[Trecho citado]:
Programa Mover: tudo que você precisa saber

O que é o Programa Mover?
É um programa do governo federal, criado em substituição ao Rota 2030, que objetiva o desenvolvimento sustentável da indústria automobilística brasileira, focando em incentivar o desenvolvimento de tecnologias, inovação e eficiência energética para promoção da mobilidade sustentável no país.

Por que ele foi criado?
Com o objetivo de estimular investimentos em novas rotas tecnológicas e descarbonização dos veículos brasileiros, incluindo carros de passeio, ônibus e caminhões. Além disto, visa o desenvolvimento tecnológico e a competitividade global, por meio da expansão de investimentos em eficiência energética, reciclagem na fabricação de veículos e compromisso com o desenvolvimento sustentável.

Quais suas principais diferenças para o Rota 2030?
De forma geral, é descrito abaixo as principais diferenças entre o Programa Mover e o Rota 2030:

Regime de incentivos à realização de atividades de P&D e produção tecnológica.
O Programa Rota 2030 previa, como incentivo principal, a dedução de IRPJ e CSLL, com base nos dispêndios realizados no país, no próprio período de apuração, desde que classificáveis como despesas operacionais. Já o Programa Mover prevê a geração de crédito financeiro a partir dos dispêndios em P&D ou investimentos em produção tecnológica realizada no país.

Novo fundo de Investimento em P&D
O Programa Mover institui um novo fundo de investimento chamado FNDIT (Fundo Nacional de Desenvolvimento Industrial e Tecnológico), tendo com instituição gestora o BNDES (Banco Nacional de Desenvolvimento Econômico e Social).

Medição de pegada de carbono diferente
No Programa Rota 2030 já era previsto a medição do nível de eficiência energética dos veículos novos produzidos no país, porém era bem mais “simplista”, chamado do tanque à roda, que levava em conta apenas as emissões de CO2 referente a queima de combustível pela utilização do carro.

[Tarefa proposta A]: Localize nos registros cada linha que contém a palavra "dimensions" e copie essas linhas. Leve em conta a diferença entre maiúsculas e minúsculas.

[Dados a processar]:
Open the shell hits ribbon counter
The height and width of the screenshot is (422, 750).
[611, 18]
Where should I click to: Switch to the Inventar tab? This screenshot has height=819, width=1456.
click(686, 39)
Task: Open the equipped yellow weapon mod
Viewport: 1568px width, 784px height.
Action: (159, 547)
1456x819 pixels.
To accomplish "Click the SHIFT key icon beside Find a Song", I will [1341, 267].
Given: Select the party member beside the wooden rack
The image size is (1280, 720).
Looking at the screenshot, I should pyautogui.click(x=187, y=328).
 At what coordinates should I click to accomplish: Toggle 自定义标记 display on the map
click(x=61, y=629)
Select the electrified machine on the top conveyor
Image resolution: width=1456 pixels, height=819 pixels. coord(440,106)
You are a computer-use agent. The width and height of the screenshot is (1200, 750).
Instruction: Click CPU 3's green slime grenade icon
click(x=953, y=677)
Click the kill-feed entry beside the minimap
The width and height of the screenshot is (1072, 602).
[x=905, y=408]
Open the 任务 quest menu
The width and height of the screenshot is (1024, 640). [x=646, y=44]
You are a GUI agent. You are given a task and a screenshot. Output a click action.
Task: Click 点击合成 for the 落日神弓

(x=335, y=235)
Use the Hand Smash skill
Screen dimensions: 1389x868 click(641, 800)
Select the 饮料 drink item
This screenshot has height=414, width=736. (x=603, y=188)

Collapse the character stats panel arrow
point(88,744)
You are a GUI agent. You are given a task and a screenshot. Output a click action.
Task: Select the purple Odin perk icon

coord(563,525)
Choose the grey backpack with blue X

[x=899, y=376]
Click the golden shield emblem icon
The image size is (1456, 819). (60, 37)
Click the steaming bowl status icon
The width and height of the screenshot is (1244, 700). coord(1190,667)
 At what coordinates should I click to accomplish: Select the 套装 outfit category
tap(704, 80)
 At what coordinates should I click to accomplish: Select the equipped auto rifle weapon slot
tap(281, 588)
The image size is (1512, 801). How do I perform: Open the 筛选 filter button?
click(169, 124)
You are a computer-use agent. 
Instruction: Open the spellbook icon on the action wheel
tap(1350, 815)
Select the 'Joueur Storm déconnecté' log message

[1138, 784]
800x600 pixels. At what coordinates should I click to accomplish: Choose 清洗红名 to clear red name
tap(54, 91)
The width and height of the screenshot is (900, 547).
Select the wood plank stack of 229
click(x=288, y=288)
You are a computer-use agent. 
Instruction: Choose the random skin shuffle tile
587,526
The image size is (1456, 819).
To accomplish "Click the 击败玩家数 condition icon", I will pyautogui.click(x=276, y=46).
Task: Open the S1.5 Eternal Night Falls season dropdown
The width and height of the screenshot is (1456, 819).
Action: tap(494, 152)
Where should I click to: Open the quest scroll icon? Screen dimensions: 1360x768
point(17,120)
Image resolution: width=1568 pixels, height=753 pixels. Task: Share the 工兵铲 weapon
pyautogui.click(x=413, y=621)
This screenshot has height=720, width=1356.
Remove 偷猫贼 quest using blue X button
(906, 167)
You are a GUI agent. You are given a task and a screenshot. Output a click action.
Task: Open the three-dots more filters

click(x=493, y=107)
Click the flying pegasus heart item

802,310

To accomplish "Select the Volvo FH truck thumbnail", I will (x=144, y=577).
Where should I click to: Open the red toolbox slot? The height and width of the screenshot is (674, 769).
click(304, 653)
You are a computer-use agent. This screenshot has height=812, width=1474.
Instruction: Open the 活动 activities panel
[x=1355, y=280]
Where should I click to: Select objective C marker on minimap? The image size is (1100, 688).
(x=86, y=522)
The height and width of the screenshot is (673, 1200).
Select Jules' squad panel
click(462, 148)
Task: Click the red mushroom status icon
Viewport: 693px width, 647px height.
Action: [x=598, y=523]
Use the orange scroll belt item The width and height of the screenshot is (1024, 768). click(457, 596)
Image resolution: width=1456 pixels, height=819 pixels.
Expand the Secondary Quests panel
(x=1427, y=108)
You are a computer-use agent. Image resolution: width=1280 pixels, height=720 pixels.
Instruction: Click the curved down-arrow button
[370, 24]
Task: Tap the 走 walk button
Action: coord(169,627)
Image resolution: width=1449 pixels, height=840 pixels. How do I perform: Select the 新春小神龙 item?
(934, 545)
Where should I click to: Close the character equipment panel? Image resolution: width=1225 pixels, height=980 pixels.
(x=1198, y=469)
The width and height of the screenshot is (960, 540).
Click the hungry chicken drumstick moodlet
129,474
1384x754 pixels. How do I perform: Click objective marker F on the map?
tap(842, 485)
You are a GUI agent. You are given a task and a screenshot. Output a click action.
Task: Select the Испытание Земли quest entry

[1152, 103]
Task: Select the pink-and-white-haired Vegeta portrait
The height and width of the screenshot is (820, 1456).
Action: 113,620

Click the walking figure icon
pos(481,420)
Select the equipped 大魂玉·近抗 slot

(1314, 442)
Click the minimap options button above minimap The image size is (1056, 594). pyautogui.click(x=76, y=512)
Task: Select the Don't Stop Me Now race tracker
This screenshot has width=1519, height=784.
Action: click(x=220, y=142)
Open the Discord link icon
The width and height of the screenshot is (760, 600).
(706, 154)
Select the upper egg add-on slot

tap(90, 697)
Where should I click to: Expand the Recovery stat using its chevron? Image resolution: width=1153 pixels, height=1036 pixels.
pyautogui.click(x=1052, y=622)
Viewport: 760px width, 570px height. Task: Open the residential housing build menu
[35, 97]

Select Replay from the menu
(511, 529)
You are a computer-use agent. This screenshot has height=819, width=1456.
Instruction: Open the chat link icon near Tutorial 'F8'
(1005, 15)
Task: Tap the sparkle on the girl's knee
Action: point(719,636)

[Tarefa proposta B]: Resuma em duas frases o texto sobre o Programa Mover.

[Resposta do exercício A]:
Screen dimensions: 1389x868 click(641, 800)
Where should I click to: Open the quest scroll icon? Screen dimensions: 1360x768

[Resposta do exercício B]: O Programa Mover é um programa do governo federal que substituiu o Rota 2030 e busca o desenvolvimento sustentável da indústria automobilística brasileira, incentivando tecnologia, inovação e eficiência energética. Diferente do Rota 2030, que previa dedução de IRPJ e CSLL, ele gera crédito financeiro a partir dos gastos em P&D ou em produção tecnológica feitos no país e cria um novo fundo, o FNDIT, gerido pelo BNDES.